== Énoncé de la tâche ==
Rassemblez en les recopiant toutes les lignes des données qui contiennent la chaîne « This ». La casse compte.

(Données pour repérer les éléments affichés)

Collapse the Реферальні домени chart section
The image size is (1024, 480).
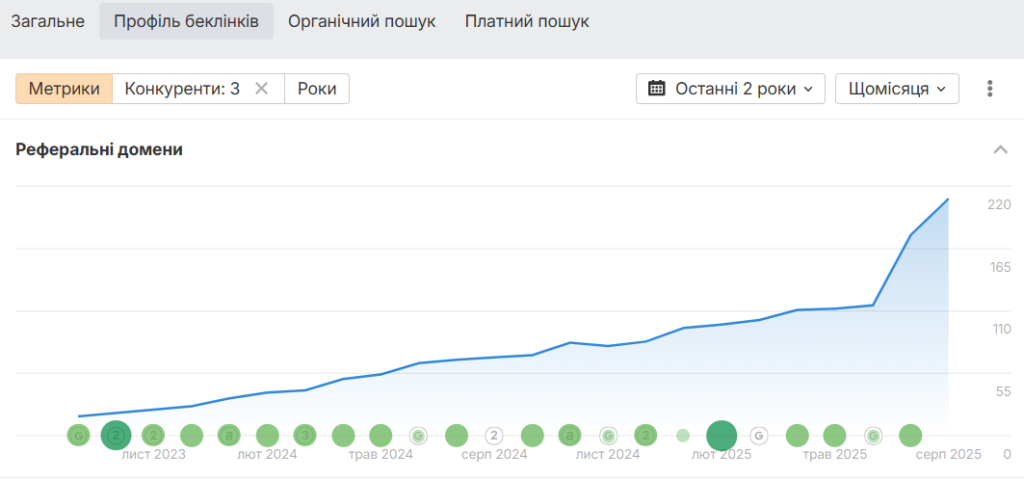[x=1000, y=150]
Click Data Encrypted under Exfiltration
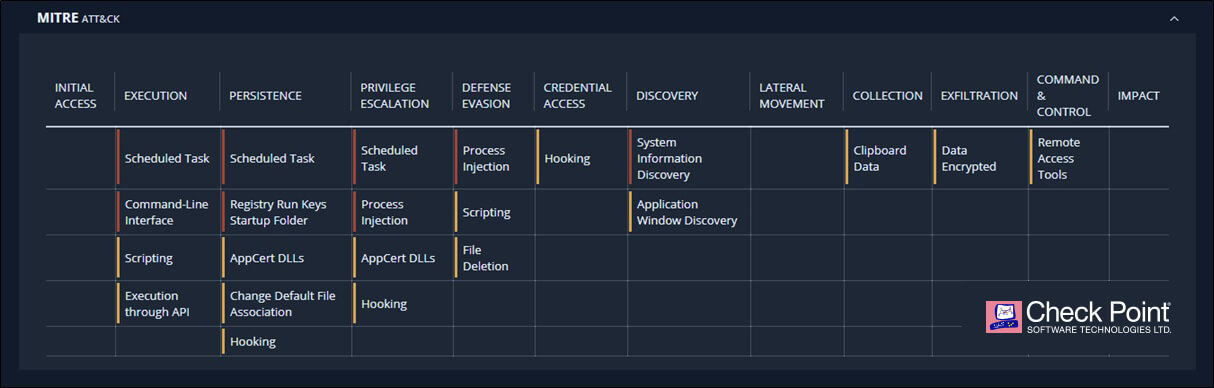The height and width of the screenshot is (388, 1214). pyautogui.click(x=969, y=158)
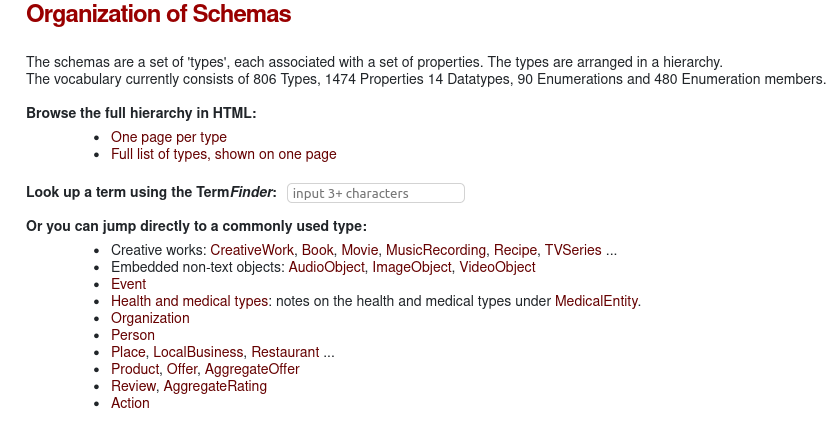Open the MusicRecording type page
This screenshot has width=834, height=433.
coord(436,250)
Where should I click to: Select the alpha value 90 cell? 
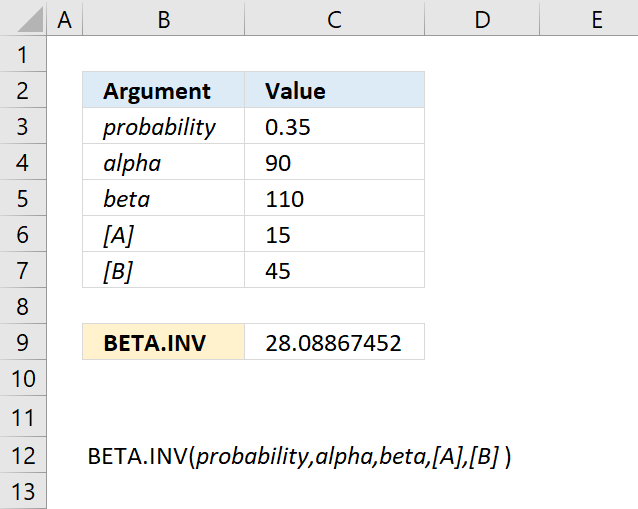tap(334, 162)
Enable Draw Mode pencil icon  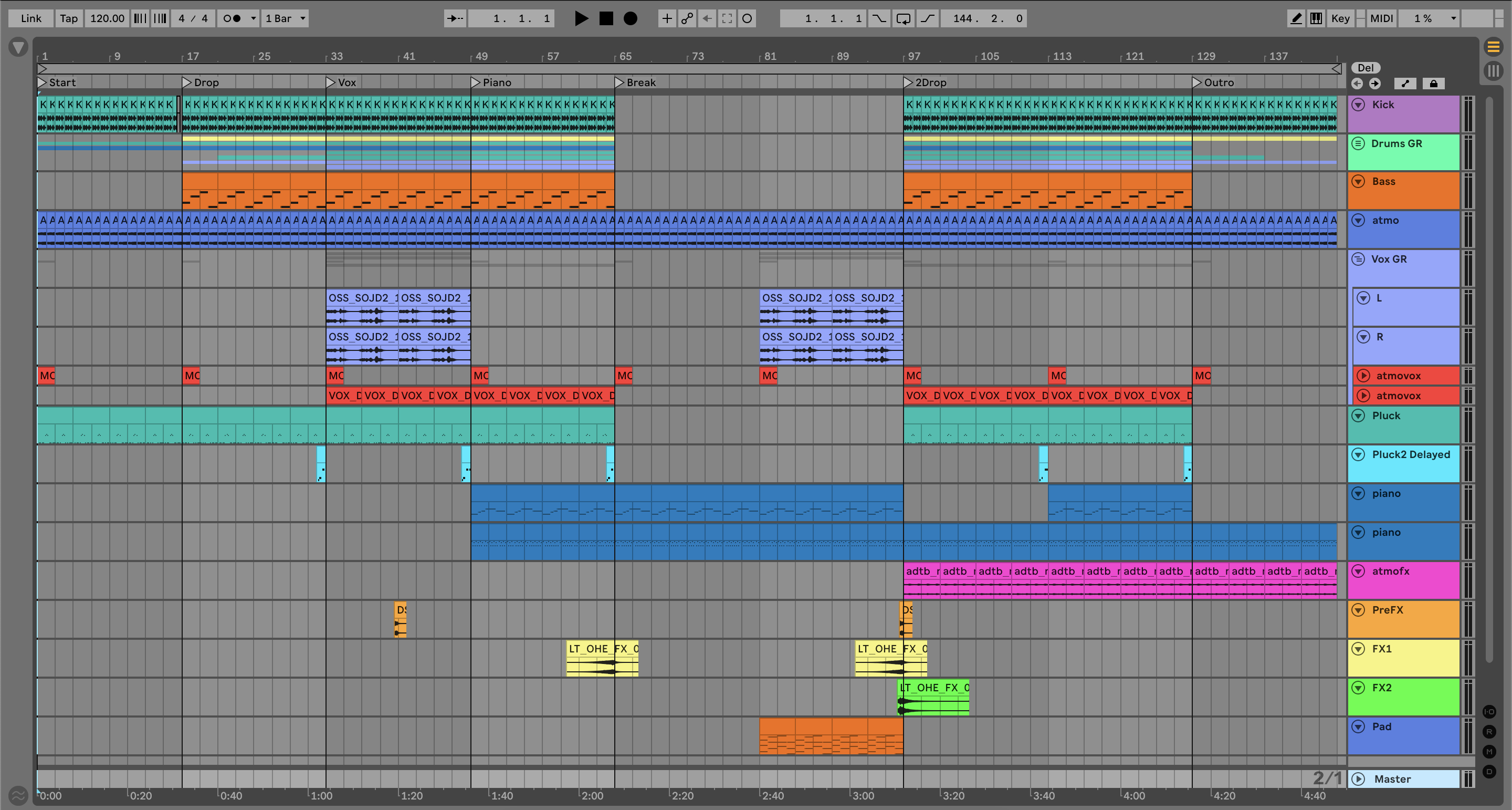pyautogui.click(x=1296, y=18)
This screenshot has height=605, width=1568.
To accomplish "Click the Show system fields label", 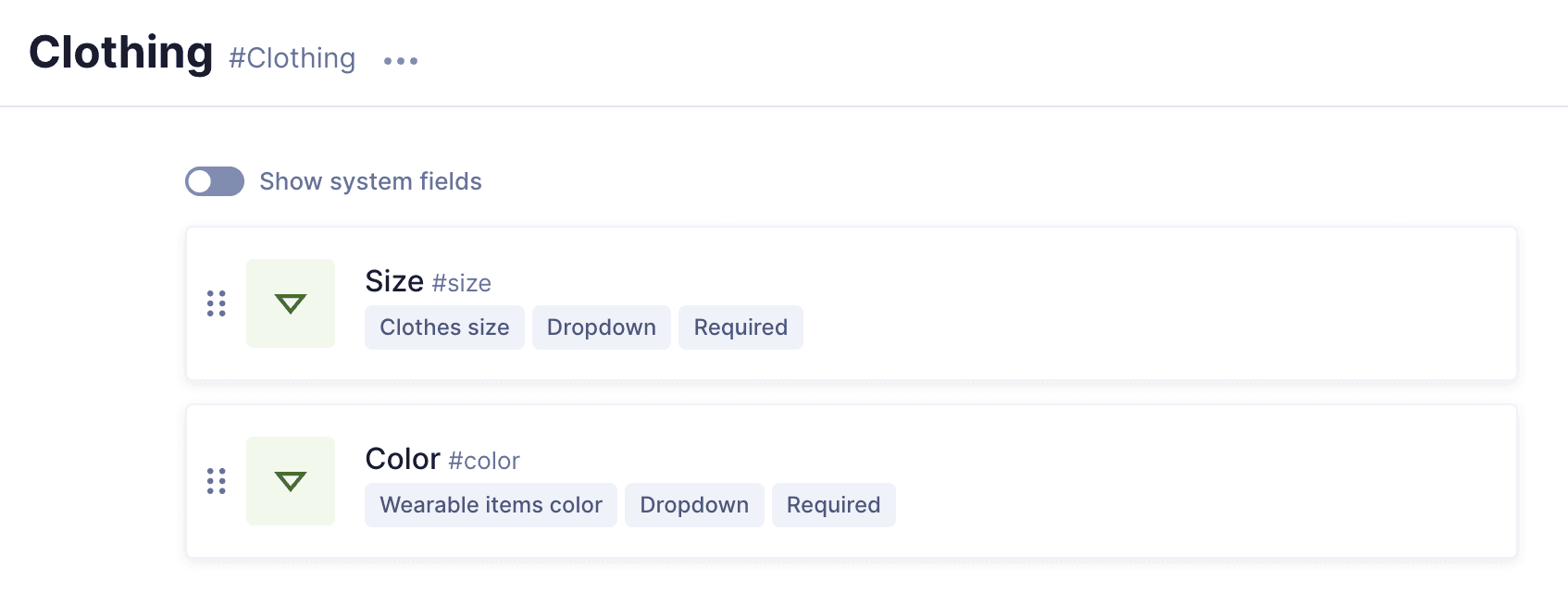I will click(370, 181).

== Résultat de l'exercice ==
This screenshot has width=834, height=433.
This screenshot has height=605, width=1568.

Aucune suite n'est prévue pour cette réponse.